● **What you will do**
Write the full listing out again, word for word, but omit the pictures.
#####
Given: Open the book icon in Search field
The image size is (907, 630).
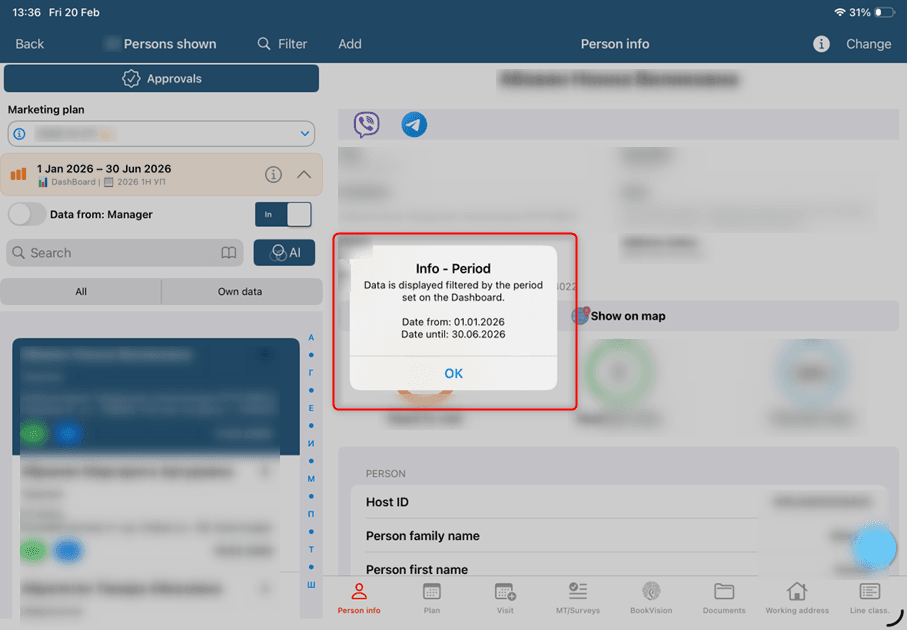Looking at the screenshot, I should pyautogui.click(x=229, y=253).
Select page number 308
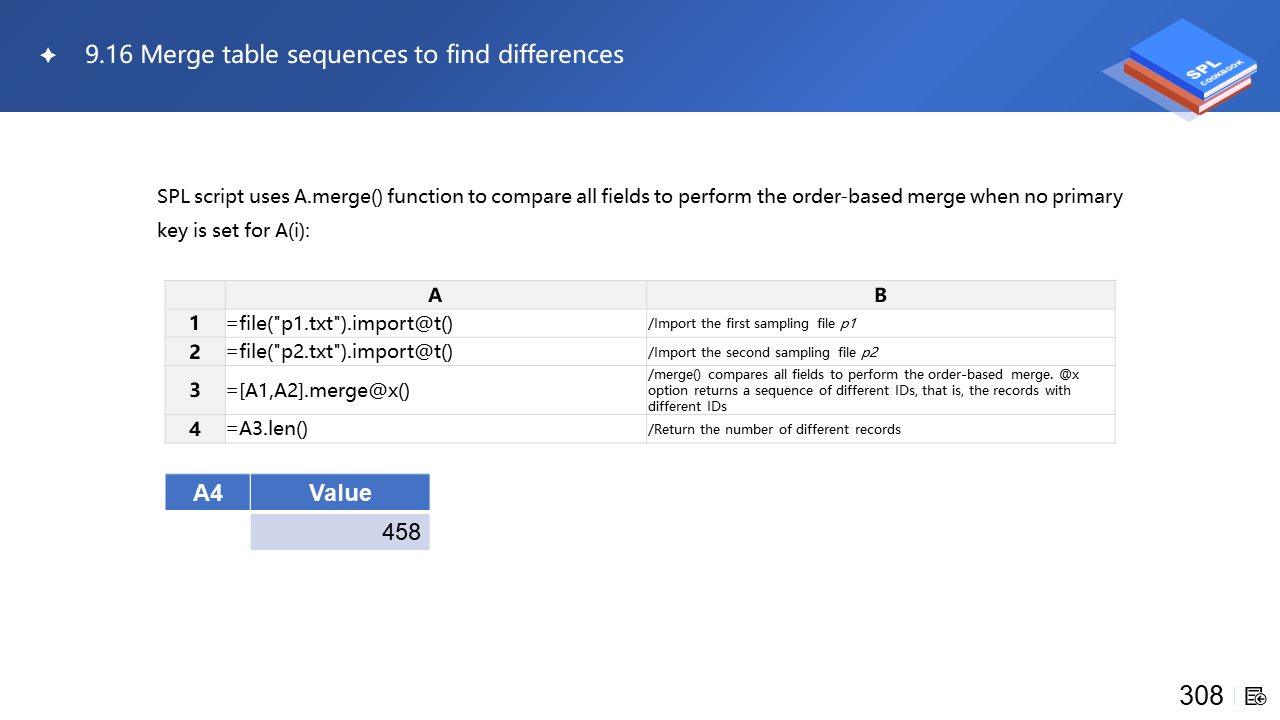1280x720 pixels. pos(1201,696)
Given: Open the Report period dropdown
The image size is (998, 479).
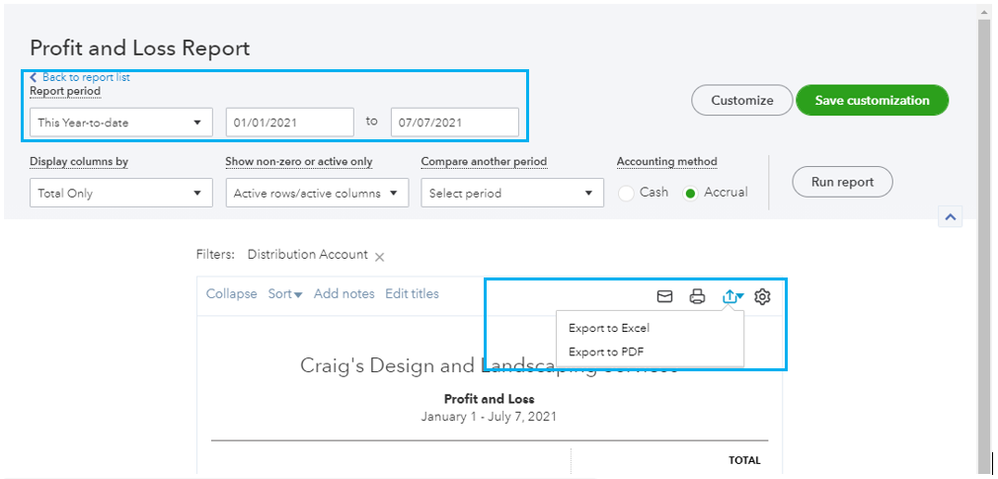Looking at the screenshot, I should [x=121, y=123].
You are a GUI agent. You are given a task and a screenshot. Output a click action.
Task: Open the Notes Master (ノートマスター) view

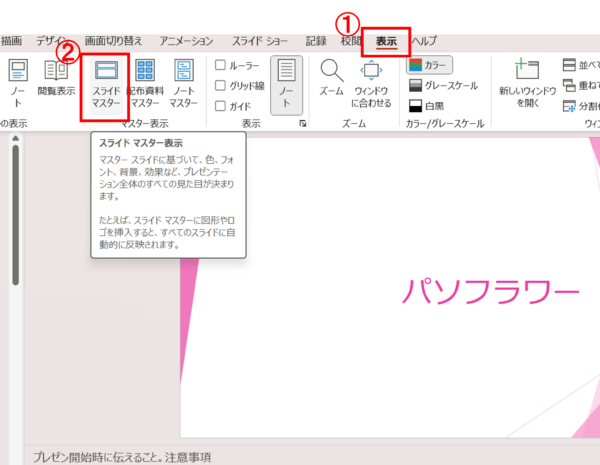[183, 85]
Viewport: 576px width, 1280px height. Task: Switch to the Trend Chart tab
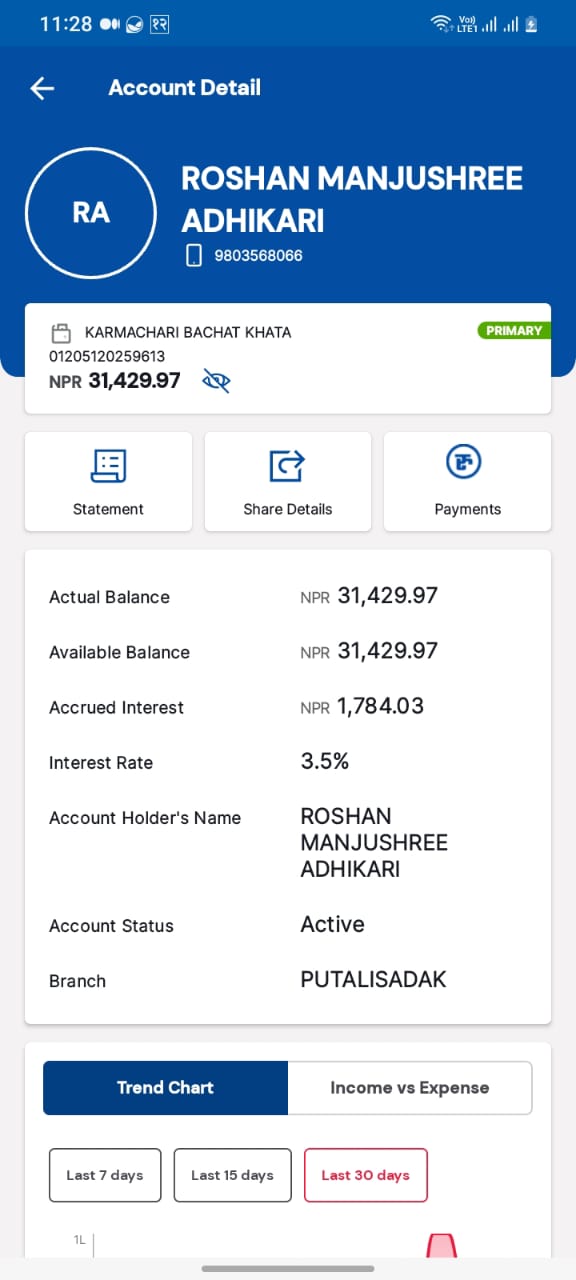165,1088
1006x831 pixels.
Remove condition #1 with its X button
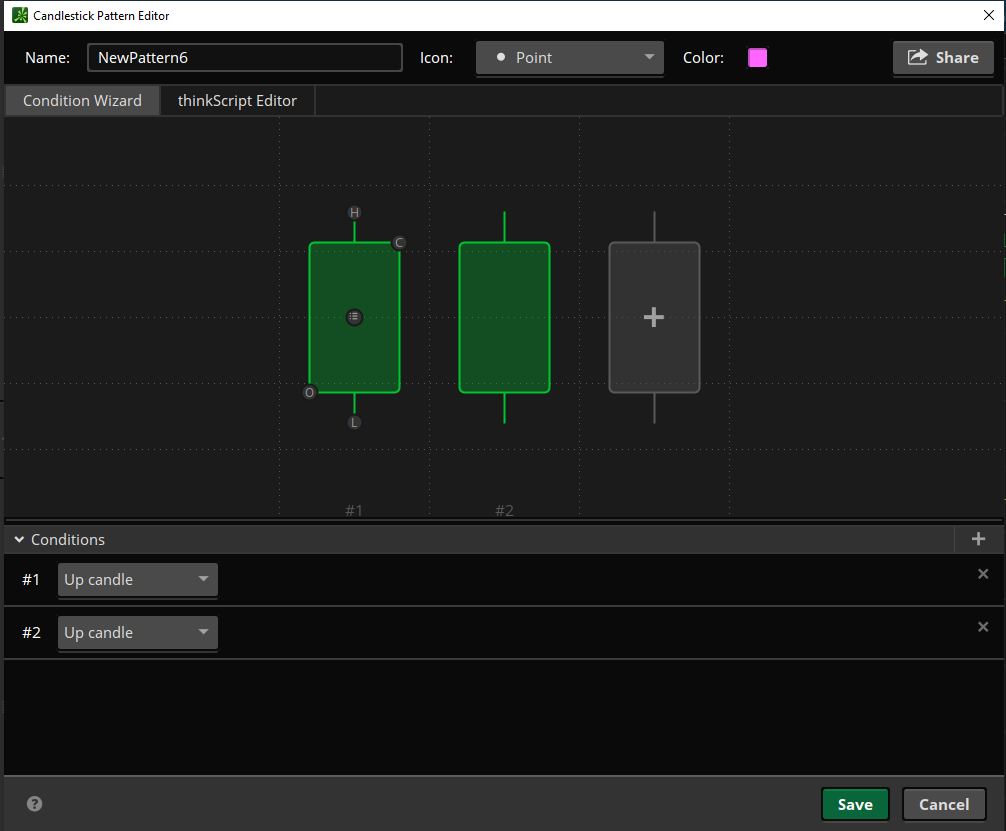(x=983, y=574)
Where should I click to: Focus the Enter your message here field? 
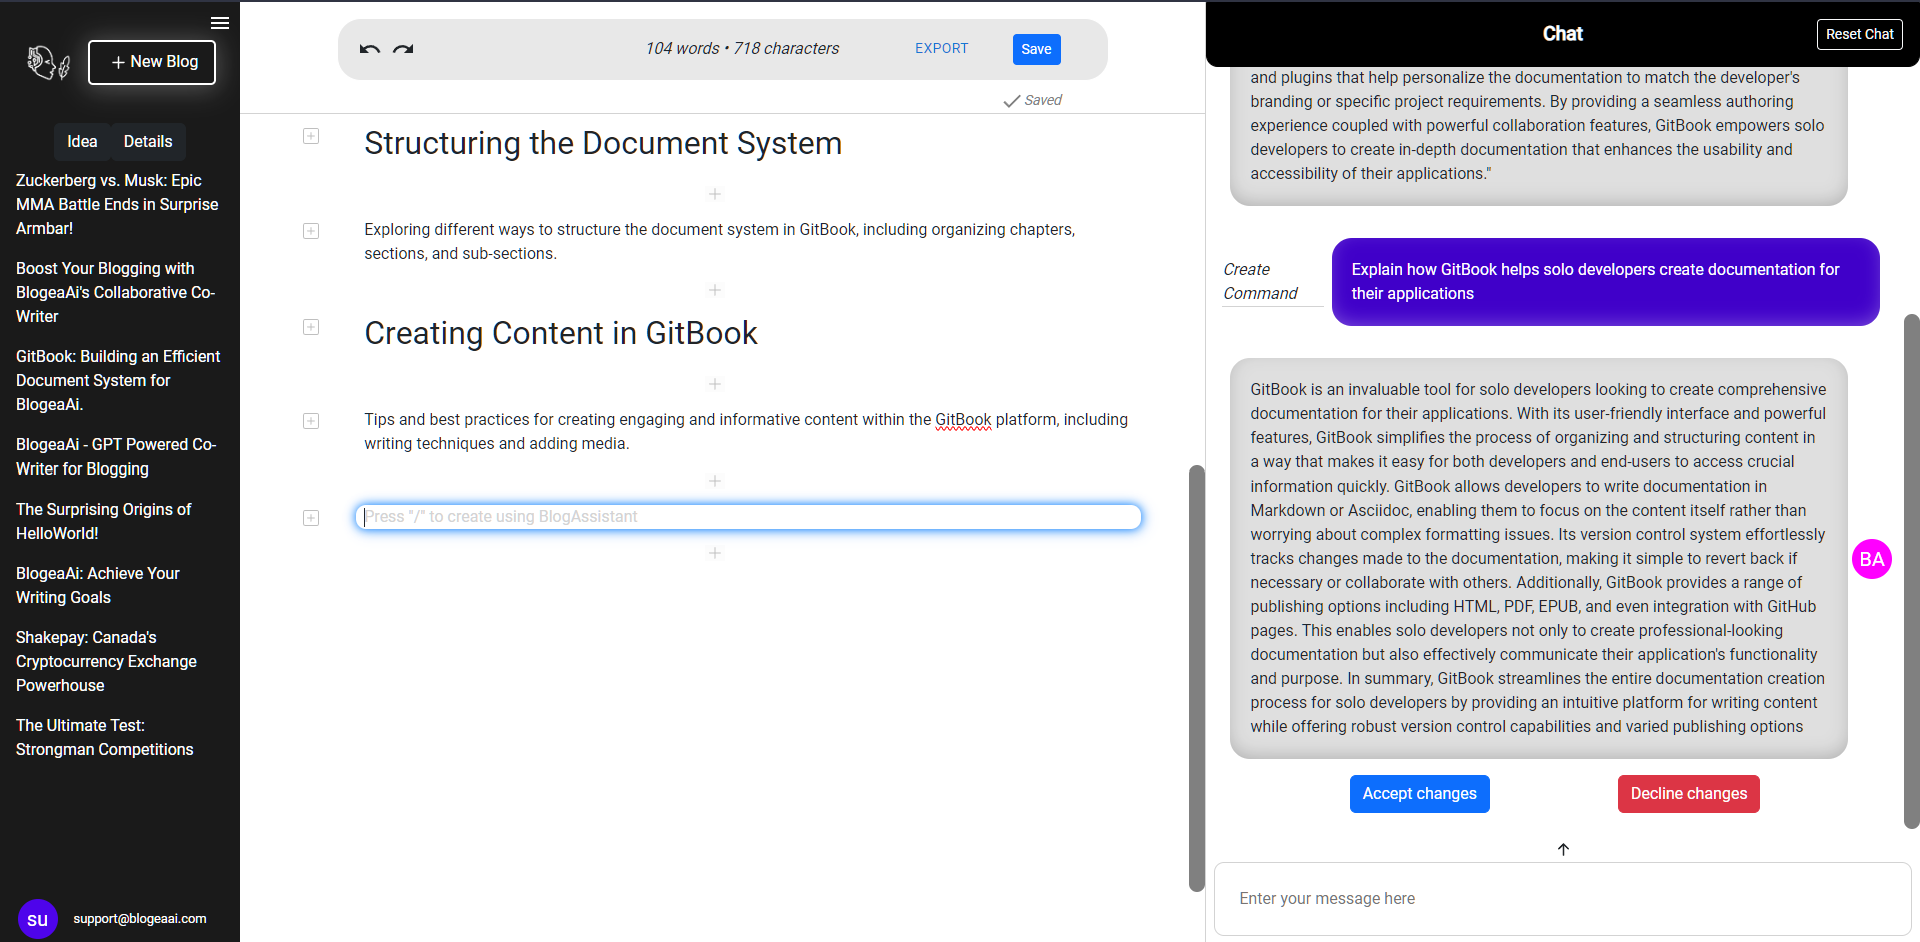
#####
● **Your response**
Given: Open the book icon in Search field
The image size is (907, 630).
Looking at the screenshot, I should pyautogui.click(x=229, y=253).
Select page number 308
1280x720 pixels. pos(1201,696)
Given: Open the Report period dropdown
The image size is (998, 479).
Looking at the screenshot, I should [x=121, y=123].
You are a GUI agent. You are given a task and a screenshot. Output a click action.
Task: Open the Notes Master (ノートマスター) view

[183, 85]
Viewport: 576px width, 1280px height. Task: Switch to the Trend Chart tab
165,1088
1006x831 pixels.
Remove condition #1 with its X button
(x=983, y=574)
Where should I click to: Focus the Enter your message here field? 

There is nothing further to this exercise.